A gangrena política

A amputação de Sócrates tem tudo para falhar, pois é inegável que ele nunca foi apenas uma extremidade no PS, antecipa José Miguel Júdice no seu comentário semanal na TVI.

Foi curioso ver como o tema de Sócrates a “riscar-se de sócio” e do abandono dele pelo PS (não) foi tratado nos jornais chamados de referência (Público, Diário de Notícias e Jornal de Noticias) este domingo e já no sábado muito discretamente por dois deles… São critérios editoriais que devem ser excelentes por terem sido seguidos por todos. Mas que, manifestamente, o Presidente da República não seguiu, ao dar uma entrevista que evidentemente por isto foi motivada.
E eu também ouso discordar. Porquê?

Um sismo com elevada magnitude

O abandono de Sócrates pelo PS (também se pode dizer “deixar cair”), que realmente causou o abandono do PS por Sócrates, é um facto político com elevada dimensão e provavelmente com muito sérias consequências. É um abalo sísmico muito forte e, como sempre acontece, propício a sequelas ou réplicas.

Não se trata agora da questão – que eu já referi há dias na TVI24 – do PS ter reagido tarde ou cedo demais. Mas, de facto, ou o deveria ter feito pelo menos logo após a divulgação da acusação do Ministério Público (MP) ou deveria ter esperado ao menos pela pronúncia do Juiz de Instrução.

Também se não trata de falar sobre a razão de isto ocorrer agora, pois isso é totalmente evidente: A comoção da opinião pública sobre Manuel Pinho foi lida pela elite do PS como um risco de gangrena política. De imediato tentaram cortar essa parte do corpo, não sem lembrar que se tratava de um mero implante, pois ele não era um militante socialista. Cortar Sócrates revelou-se, depois, inevitável porque a opinião pública podia passar a tratar o PS como um corpo todo ele gangrenado. E vários comentadores deram de imediato esse passo.
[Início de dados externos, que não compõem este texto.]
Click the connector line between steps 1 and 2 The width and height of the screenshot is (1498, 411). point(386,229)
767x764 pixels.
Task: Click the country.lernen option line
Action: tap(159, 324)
E também não se trata de ser verdade a gangrena do PS. E ainda menos, se fosse verdade, que fosse situação nova e exclusiva: quem não se lembra dos ‘dream boys’ do PSD de Cavaco (como Dias Loureiro, Duarte Lima, Oliveira e Costa e tantos outros)? Mas não faz sentido dizer que os partidos são objetos putrefactos, que as máfias os captaram, ou que por elas são manipulados. Mas também não basta dizer que António Costa é sério, pois Cavaco também o é a um nível do mais elevado que existiu na democracia portuguesa.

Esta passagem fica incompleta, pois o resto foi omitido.